Loris Tassi, Blow Up
«Tornavano pigramente le vele. E volevo dire, a quanto ricordo, che la mia anima era come una vela che si smarriva in mare nel buio o che io ero la solitudine stessa, sprovvista di vele. Che ero, insomma, qualcosa di altrettanto inaudito della notte stessa che ci piombava addosso, come la musica che suonava in quel momento o come qualcosa che neanch’io comprendevo. Che sarei stato capace, se la disperazione e le circostanze me lo avessero permesso, di amare in modo appassionato, esagerato, come non è consigliabile amare nessuno. Che la mia anima era cupa, limitata e profonda, e che era piena di parole occulte che mi affliggevano in ogni momento. E mi sarei rivolto a quell’uomo, che tornava a guardare attentamente le vele, per chiedergli scusa per la mia infelicità. Oppure mi sarei rivolto a lei, al mio unico amore dell’estate, e le avrei domandato volentieri che cosa, nel corso dell’estate, aveva intuito nei miei occhi, nel colore della mia cravatta, durante tutte quelle bibite che avevo bevuto accanto a lei. Se aveva scoperto che tutto, persino il più lieve malessere della mia anima, era governato da lei. Che nemmeno il mare e il sole mi attraevano; che aborrivo, in fondo, la notte, per quanto profumati fossero i viali, e che forse, nel peggiore dei casi, non amavo neanche lei.

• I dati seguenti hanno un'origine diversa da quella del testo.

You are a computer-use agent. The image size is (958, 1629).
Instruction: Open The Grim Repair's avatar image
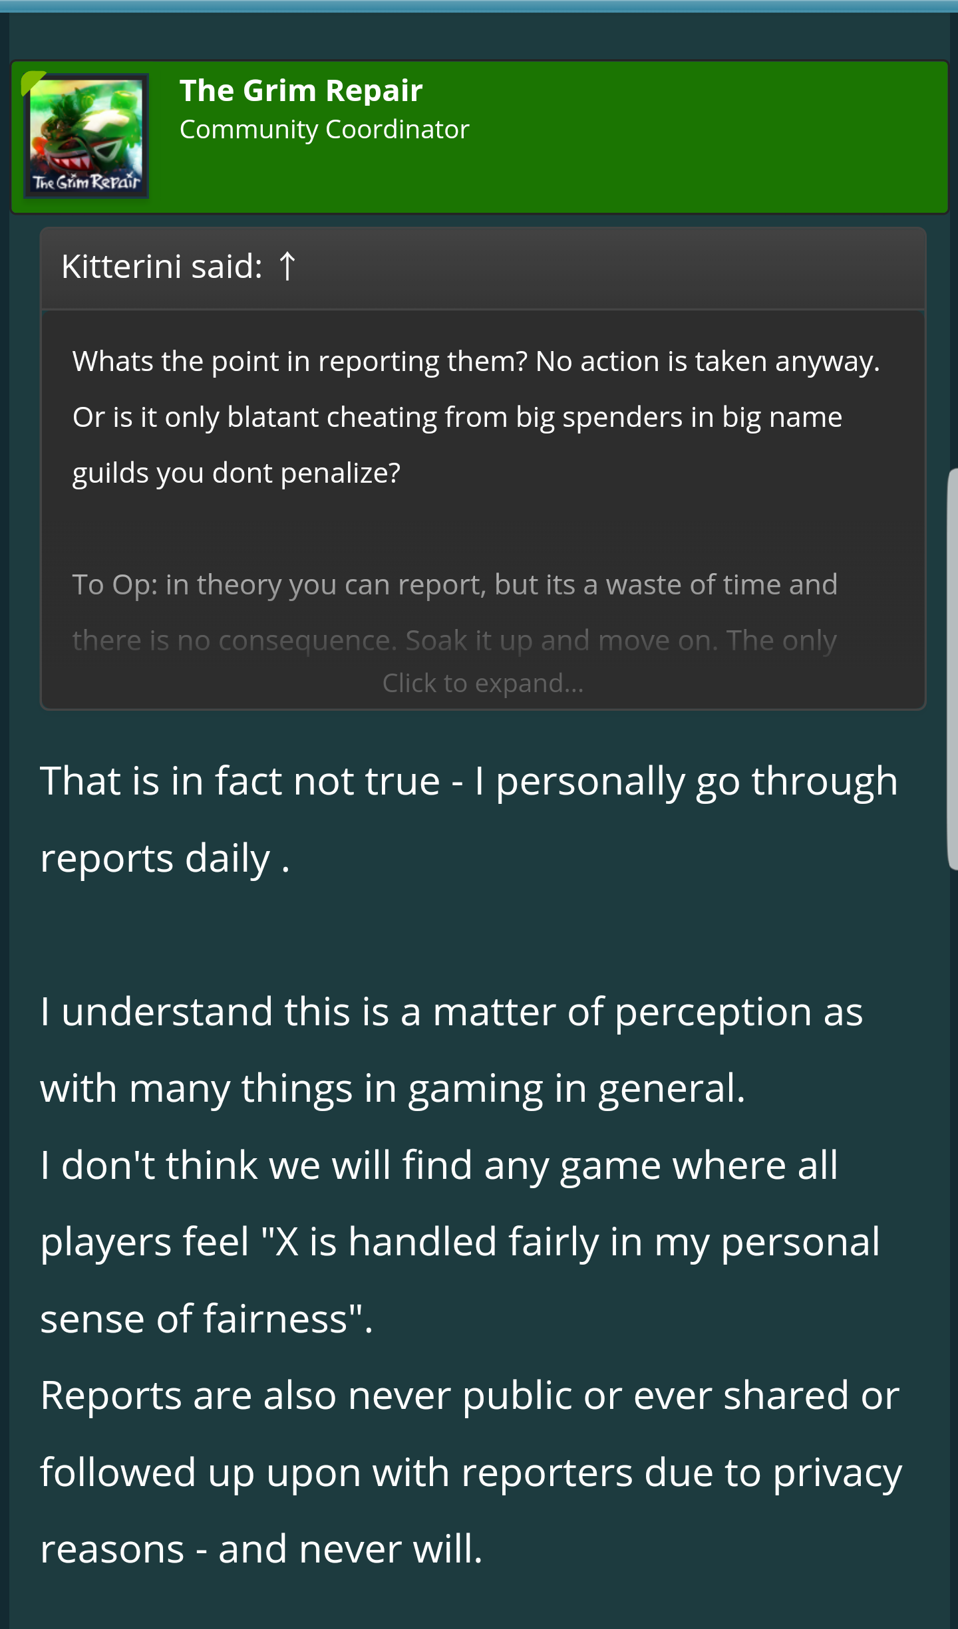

Ma l’amavo, sì; lo capivo. Avevo previsto un’infinità di volte quello che sarebbe successo a un certo punto, sulla banchina della stazione, quando lei e il marito sarebbero partiti, e gli occhi di lei li avrei perduti in una notte sfortunata. Perché quegli occhi mi avrebbero lasciato – non so se in virtù del loro colore o perché i miei pensieri si affrettavano eccessivamente – il fulgore gelido di mari gelati, sconosciuti, coperti di fumo nero, con onde gialle e bianche e imbarca- zioni nere anch’esse. E poteva essere che il Paese di lei, lontano e sconosciuto, coperto di fiori rossi e di onde gialle, che io avrei scoperto in fondo alla banchina nel momento dei saluti, fosse l’unica ragione per cui l’amavo, per cui mi sentivo attratto da lei come da un mistero e per cui oggi mi sono proposto di pronunciare qualcosa di decisivo e importante, in consonanza con la notte».